EDITOR, The Tribune.

“Dad changed the world!” shouted a happy, innocent 6-year-old child as she rode on her uncle’s back while he plowed through crowds of demonstrators, shouting her father’s name in protest to his death at the hands of the Houston police.

Although she did not know that her father was dead, she realized from the crowds that somehow it was her father who had brought out so many people. And she only had to watch TV to know that people around the world were chanting his name and shouting for change. As she grows older, she will understand.

Yes, little one, your dad, George Floyd, in death has changed the world!

No one can dispute this fact. He had an almost all-day funeral that brought out thousands, sparked many eulogies and will result in court cases that will reign in the police in their handling of citizens, especially blacks, because, yes, black lives do matter.

Here in Nassau, there is a report that there is a small group of Bahamians who want the statue of Christopher Columbus removed from the entrance to Government House. Columbus discovered these islands in 1492, thus starting the history of the Bahamas. Like it or not it was Columbus who put our islands on the map and into our history books. Like it or not he is the beginning of our history, and it is most appropriate that the adventurer, who officially put our islands on the map of the world should remain where he stands.

His discovery opened these islands to the world. It was claimed, without historical proof, that he took some of the first Bahamians to Spain as part of his adventures, thus leading to the slave trade many generations later.

Yes, little Gionna, your Dad has changed the world. One day a statue will be erected to him for forcing the world to accept, that regardless of colour or nationality, all men (and women) are born equal and should have equal rights and opportunities.

Is George Floyd, who was a basketball champion at high school, only later to stray from the path of righteousness with a string of arrests in Houston, Texas, to be ignored because of a fall from grace? One arrest in his early twenties was for a $10 drug deal that cost him 10 months in jail. Four years later he was found guilty of aggravated robbery with a deadly weapon and spent four years in prison. Released in 2013, he returned to his home in an attempt to turn his life around.

On the day of his death he was alleged to have used a forged $20 note to buy cigarettes. The police were called. And what happened next, resulted in his death at the hands of the police as he called for his dead mother and cried for police to release their choke hold because he could not breathe.

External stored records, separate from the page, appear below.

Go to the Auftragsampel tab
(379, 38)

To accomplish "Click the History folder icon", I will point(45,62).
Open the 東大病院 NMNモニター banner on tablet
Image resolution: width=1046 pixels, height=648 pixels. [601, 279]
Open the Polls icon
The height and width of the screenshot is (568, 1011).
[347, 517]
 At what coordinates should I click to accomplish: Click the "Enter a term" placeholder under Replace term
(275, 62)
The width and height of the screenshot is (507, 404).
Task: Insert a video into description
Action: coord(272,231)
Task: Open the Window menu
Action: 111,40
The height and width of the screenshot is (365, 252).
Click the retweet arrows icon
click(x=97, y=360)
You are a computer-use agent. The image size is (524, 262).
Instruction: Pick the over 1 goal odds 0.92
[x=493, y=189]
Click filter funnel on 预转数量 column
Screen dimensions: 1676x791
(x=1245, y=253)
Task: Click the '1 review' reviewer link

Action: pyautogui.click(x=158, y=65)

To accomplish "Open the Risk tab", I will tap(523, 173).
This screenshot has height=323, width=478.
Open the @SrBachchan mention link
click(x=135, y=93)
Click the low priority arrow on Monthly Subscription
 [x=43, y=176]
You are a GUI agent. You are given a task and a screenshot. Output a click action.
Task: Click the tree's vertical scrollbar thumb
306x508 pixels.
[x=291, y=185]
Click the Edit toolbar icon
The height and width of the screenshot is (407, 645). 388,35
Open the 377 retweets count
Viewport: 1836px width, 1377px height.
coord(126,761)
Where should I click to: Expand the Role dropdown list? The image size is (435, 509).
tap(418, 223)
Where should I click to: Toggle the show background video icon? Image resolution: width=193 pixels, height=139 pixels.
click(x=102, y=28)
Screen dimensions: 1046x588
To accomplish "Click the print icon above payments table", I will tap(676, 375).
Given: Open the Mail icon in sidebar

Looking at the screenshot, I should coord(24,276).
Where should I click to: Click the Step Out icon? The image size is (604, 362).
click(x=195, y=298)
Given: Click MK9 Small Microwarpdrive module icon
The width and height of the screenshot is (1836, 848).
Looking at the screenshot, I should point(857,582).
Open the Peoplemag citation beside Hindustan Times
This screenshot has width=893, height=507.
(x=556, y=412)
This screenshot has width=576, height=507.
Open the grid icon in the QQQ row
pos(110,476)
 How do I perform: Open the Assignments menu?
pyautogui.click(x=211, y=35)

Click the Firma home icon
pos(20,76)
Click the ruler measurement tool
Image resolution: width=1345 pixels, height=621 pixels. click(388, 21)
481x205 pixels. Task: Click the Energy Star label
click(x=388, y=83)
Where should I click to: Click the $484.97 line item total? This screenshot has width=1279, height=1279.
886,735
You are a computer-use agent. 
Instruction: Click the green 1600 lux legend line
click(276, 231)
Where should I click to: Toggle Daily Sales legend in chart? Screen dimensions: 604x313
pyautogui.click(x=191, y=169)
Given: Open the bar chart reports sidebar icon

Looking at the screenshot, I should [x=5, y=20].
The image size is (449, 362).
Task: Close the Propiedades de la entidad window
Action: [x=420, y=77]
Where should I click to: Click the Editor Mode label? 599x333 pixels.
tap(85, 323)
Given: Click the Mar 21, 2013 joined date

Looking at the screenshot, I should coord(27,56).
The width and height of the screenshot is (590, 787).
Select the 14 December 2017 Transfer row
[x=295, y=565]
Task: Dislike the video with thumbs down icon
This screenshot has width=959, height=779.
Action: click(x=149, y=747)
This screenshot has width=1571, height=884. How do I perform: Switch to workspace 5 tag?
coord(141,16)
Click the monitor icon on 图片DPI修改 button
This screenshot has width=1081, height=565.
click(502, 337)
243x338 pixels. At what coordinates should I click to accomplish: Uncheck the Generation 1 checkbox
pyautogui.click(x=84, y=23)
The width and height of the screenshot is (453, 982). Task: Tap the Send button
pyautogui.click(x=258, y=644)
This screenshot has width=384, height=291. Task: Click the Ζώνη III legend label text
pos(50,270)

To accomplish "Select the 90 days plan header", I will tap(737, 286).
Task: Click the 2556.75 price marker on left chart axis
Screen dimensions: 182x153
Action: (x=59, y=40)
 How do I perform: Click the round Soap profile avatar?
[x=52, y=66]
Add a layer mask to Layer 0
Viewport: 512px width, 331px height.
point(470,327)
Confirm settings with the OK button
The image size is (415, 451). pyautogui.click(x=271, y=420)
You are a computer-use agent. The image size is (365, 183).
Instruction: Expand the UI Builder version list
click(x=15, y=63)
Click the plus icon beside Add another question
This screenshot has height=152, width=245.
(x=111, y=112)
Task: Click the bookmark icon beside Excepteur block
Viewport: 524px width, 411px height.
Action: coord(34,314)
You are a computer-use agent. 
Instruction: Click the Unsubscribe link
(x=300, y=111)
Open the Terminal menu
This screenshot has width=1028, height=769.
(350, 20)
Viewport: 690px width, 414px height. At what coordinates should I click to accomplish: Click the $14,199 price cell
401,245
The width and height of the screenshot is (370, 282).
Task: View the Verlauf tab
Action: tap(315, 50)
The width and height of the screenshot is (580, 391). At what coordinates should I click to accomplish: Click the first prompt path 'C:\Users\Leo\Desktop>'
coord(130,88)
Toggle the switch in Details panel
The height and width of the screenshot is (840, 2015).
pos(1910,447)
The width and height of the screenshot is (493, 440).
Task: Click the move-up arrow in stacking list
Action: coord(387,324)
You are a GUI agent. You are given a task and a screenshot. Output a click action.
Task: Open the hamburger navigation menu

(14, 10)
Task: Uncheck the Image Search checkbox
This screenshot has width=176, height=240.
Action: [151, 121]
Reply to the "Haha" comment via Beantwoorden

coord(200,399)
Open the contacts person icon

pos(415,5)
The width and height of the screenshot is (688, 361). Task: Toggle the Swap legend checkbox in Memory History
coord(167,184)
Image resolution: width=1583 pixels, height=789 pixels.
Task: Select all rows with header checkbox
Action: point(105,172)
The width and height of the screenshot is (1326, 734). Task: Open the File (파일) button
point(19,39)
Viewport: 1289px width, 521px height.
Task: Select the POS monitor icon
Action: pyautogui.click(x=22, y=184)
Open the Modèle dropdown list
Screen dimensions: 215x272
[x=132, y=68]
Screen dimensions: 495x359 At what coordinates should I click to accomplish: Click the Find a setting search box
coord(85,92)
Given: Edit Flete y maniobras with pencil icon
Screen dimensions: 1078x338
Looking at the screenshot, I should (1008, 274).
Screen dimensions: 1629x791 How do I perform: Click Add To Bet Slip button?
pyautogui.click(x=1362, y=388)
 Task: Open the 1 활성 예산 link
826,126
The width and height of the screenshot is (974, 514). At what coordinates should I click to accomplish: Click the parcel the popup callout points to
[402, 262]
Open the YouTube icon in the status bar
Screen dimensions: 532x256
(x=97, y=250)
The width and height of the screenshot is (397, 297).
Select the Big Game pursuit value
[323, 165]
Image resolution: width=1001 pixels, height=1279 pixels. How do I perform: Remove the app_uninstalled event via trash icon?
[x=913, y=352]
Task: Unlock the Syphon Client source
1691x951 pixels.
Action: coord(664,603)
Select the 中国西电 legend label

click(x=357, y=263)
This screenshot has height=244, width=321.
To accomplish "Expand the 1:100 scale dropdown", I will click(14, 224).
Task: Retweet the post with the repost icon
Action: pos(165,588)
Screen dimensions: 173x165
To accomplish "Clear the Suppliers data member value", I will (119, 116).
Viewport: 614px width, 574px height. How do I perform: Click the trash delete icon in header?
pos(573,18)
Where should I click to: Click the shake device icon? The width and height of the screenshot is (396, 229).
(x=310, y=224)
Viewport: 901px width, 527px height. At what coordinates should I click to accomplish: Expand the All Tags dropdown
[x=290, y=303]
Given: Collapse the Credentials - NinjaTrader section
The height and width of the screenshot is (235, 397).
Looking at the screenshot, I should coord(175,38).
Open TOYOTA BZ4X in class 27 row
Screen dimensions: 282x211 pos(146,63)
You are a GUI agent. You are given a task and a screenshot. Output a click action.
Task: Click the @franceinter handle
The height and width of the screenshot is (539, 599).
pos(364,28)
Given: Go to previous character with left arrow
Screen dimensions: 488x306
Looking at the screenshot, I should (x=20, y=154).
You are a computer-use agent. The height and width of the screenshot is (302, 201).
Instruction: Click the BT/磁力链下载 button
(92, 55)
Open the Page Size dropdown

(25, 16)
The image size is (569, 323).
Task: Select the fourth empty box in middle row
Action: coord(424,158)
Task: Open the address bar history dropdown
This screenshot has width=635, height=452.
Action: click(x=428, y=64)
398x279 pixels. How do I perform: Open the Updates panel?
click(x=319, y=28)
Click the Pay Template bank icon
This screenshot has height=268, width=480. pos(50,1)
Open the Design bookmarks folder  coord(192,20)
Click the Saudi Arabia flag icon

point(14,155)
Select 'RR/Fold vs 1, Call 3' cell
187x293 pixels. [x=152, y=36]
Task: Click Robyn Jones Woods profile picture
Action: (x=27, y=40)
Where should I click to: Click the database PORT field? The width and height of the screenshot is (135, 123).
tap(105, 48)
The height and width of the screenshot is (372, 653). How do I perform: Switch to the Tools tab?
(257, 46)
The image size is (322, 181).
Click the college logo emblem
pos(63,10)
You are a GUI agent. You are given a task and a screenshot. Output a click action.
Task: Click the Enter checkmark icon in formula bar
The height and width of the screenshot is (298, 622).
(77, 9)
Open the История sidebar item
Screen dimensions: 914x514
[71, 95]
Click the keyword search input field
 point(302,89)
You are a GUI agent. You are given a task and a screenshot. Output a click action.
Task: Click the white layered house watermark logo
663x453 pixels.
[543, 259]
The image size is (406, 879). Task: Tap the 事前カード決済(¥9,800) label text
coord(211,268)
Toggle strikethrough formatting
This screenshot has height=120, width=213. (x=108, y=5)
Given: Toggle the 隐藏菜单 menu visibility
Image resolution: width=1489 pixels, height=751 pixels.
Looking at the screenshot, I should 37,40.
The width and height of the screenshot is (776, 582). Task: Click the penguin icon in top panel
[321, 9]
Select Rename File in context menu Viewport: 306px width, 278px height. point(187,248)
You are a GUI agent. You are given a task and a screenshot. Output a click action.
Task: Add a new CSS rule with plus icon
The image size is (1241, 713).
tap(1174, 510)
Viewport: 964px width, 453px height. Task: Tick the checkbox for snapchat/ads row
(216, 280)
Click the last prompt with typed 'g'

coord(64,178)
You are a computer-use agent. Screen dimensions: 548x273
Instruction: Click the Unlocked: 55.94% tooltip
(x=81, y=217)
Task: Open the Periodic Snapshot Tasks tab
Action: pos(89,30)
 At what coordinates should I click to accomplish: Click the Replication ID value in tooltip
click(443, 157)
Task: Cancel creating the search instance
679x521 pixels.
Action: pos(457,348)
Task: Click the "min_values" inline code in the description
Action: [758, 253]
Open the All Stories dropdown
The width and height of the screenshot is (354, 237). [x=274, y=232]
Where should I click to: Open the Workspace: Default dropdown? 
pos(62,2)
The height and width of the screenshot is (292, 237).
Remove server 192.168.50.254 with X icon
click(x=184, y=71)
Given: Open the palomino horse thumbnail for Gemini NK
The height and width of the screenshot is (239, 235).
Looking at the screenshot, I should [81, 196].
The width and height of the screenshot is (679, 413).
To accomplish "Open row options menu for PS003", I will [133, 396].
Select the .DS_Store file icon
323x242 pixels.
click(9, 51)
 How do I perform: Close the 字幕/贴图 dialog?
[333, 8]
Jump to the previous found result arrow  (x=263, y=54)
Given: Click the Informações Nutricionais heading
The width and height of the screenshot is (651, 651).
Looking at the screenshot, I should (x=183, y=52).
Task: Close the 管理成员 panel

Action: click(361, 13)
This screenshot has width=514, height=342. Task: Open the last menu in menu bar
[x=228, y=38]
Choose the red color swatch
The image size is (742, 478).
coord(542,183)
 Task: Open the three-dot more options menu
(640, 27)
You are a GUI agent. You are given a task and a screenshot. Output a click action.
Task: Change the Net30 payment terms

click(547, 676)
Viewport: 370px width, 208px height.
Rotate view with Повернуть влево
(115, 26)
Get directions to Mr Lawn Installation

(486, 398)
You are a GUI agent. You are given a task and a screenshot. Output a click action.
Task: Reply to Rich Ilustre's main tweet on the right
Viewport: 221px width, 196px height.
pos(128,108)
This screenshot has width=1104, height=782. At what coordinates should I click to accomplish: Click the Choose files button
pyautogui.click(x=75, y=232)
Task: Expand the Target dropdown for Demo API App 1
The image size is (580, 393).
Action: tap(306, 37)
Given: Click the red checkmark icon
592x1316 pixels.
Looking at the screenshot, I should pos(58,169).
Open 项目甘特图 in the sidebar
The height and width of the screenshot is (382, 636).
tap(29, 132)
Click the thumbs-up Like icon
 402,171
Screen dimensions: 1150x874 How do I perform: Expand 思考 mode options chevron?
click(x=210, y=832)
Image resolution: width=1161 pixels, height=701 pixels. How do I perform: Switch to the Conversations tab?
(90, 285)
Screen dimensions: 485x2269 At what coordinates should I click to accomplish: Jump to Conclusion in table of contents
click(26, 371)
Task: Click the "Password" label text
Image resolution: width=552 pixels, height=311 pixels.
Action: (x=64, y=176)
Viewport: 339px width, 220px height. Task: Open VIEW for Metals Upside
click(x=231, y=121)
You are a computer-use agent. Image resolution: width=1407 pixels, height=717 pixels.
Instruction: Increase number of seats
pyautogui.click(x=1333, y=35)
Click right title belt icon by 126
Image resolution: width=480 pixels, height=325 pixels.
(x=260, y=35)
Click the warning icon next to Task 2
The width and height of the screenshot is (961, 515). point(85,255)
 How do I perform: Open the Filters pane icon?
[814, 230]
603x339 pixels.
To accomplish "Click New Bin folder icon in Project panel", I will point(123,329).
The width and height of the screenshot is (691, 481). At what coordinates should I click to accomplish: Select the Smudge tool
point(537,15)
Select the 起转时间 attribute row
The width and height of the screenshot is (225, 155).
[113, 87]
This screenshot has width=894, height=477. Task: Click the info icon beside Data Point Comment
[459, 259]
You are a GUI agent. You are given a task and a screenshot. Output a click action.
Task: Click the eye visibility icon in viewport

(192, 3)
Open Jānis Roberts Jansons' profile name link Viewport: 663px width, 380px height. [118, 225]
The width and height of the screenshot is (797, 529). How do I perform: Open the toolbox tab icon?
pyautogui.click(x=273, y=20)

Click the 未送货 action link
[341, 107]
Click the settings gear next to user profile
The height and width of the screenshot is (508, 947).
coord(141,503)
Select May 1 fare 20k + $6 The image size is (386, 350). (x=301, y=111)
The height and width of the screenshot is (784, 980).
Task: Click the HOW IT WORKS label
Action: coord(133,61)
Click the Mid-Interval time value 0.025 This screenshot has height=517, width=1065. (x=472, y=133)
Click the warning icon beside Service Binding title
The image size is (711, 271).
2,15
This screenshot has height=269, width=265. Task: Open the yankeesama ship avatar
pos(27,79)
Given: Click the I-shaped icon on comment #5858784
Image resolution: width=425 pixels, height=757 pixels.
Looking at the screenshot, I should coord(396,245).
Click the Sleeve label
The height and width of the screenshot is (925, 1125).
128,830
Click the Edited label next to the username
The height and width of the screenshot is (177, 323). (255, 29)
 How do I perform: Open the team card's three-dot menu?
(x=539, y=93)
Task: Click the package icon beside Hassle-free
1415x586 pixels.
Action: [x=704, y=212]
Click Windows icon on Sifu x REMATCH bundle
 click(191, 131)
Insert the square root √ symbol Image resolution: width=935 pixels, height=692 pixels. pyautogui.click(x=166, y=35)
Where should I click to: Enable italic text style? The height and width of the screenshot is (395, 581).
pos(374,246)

His death resulted in demonstrations around the world to the cry that “black lives do matter” resulting in the determination to change people’s attitude, one to the other regardless of skin pigmentation.

Is he to be denied his hour of glory, and, obviously his place in future history books, because at some period in his life he strayed from the path of righteousness? Of course not – in death he achieved what he had not been given time to do in life.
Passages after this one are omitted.